August 13 2012, by Gary Wise

THE ALL-TIME MONEY LIST AND WHY GPI MATTERS

 

 

 

 

Money has always been a way of keeping score in poker, the ultimate measuring stick in a game where each dollar is both a tally and ammunition:

All-time leaders, live tournament winnings:

Rank Player Winnings GPI
1 Antonio Esfandiari  $23,270,636  106
2 Erik Seidel  $16,968,220  5
3 Phil Ivey  $16,694,534  61
4 Sam Trickett  $16,471,099  47
5 Daniel Negreanu  $16,252,686  51
6 Phil Hellmuth  $16,119,301  39
7 Michael Mizrachi  $14,074,765  18
8 John Juanda  $12,458,281  136
9 Jamie Gold  $12,245,468  –
10 Joe Hachem  $11,742,845  –

 

On this list, we have the ten most-successful live tournament poker players of all time, at least as winnings go. We don’t know how much history’s winners have spent accumulating their winnings. While the efforts of organizations like the World Series of Poker to track entries go a long way towards determining ROI (a truer test of success), we really can’t know aside from those rare exceptions (even WSOP only started making entry lists available in 2010), so the above is what we have to go on. That and ranking systems like GPI.

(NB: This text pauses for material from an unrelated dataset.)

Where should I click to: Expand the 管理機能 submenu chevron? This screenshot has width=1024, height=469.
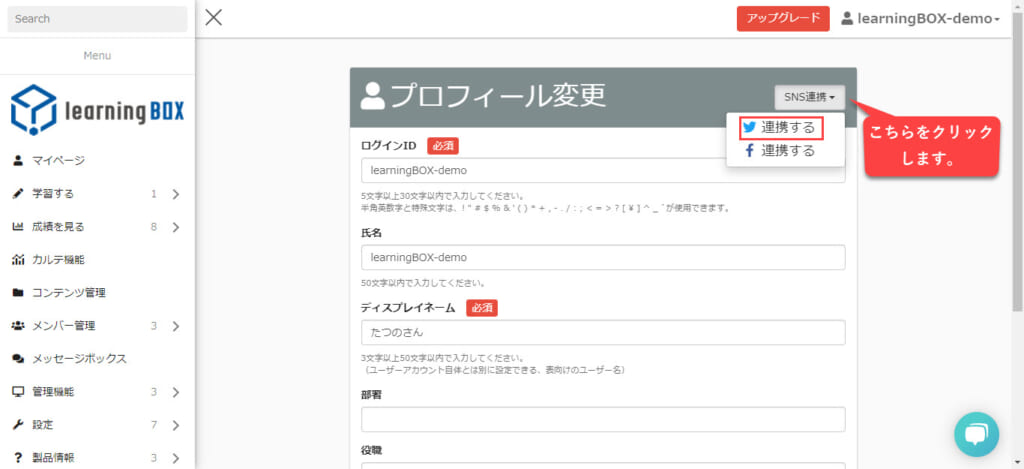click(175, 392)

Looking at that list, we have three guys (Esfandiari, Trickett, Hellmuth) whose winnings were artificially enhanced by The Big One for One Drop (I loved the tournament, but let’s face it, winning it doesn’t put Esfandiari in the GOAT argument) and two (Gold, Hachem) for whom the world championship accounts for more than half their winnings. Seidel, Ivey, Negreanu and Juanda have all reaped the recent benefits of Super High-Roller events, leaving Mizrachi as the only guy who built his total entirely off major multi-table tournaments of more than 50 players (and yes, that remarkable fact will make him the focus of a future feature). As good as most of these guys are, for the majority of them, their place on this list is in part a case of right place, right time than a true testament to skill, or at least, skill above and beyond all others. If you recognize that, the hellmuthquestion becomes how that matters.

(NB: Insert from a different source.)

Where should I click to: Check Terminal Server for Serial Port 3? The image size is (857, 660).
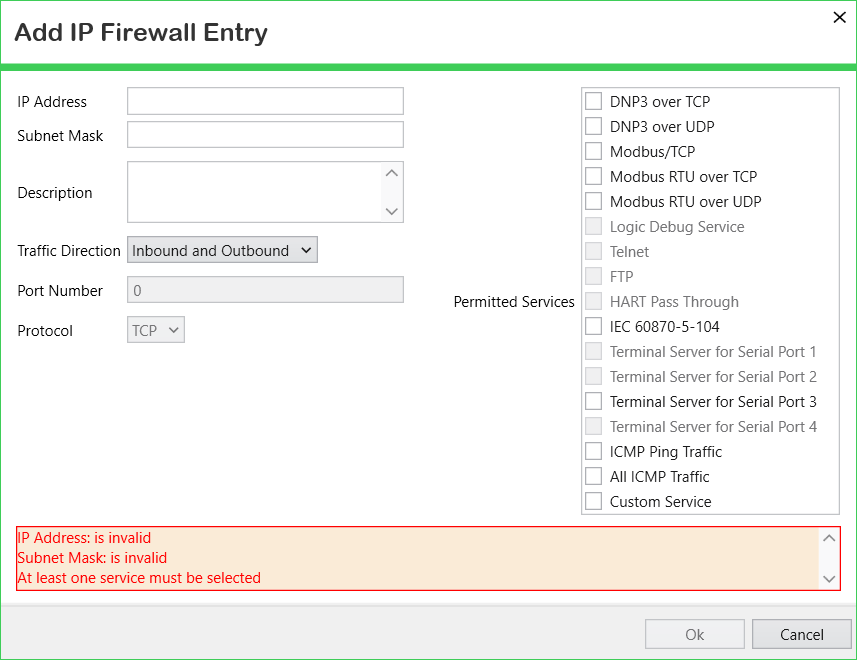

Everyone reading this…hell, every person who has played a hand of poker, has endeavored to get better, and we follow the professional ranks because of the respect we have for the guys who can do what we can’t, namely play at a level we can’t or at least one we haven’t achieved. Sure, there’s also the element there of living vicariously through those who make the most money, but if you’re on this website, you’re more than just a money-monger; you’re a fan of the game, or at least an interested observer looking for some understanding of who the most successful players are. Not who the best were, or who the most consistently successful have been over a fifteen-year period that started in the poker equivalent of the stone age; you want to know who, right now, are the most dangerous, nasty, hardcore tournament players in the world. That’s what GPI is for.

To figure out that kind of present-day success, you need big tournament scores against big tournament field with consistency and a recency bias. The reason I liked the concept of GPI from inception (yes, before I was doing content for this site) is because it did a better job of encompassing all of that.

Money as a basic scorekeeping device is fine, but it doesn’t tell us anything anymore. The joke goes that that list will be toppled when Ivey or some billionaire wins a one-person $100,000,000 buy-in tournament, and as silly as that may be, we’re getting closer to that reality than you’d have thought possible two years ago. That’s why poker –and poker fans—need a better barometer. Just like other sport have graduated from their decades-long use of basic-level metrics, so too must we. “But Gary” the educated will argue, “the variance of tournaments is too high to measure skill through results.” There’s some truth to that, but to maintain the love of the game, we need to have some fun too. GPI is the new measuring stick for barbershop arguments over who the best players in the world are. To the all-time money list, we say thanks for the memories.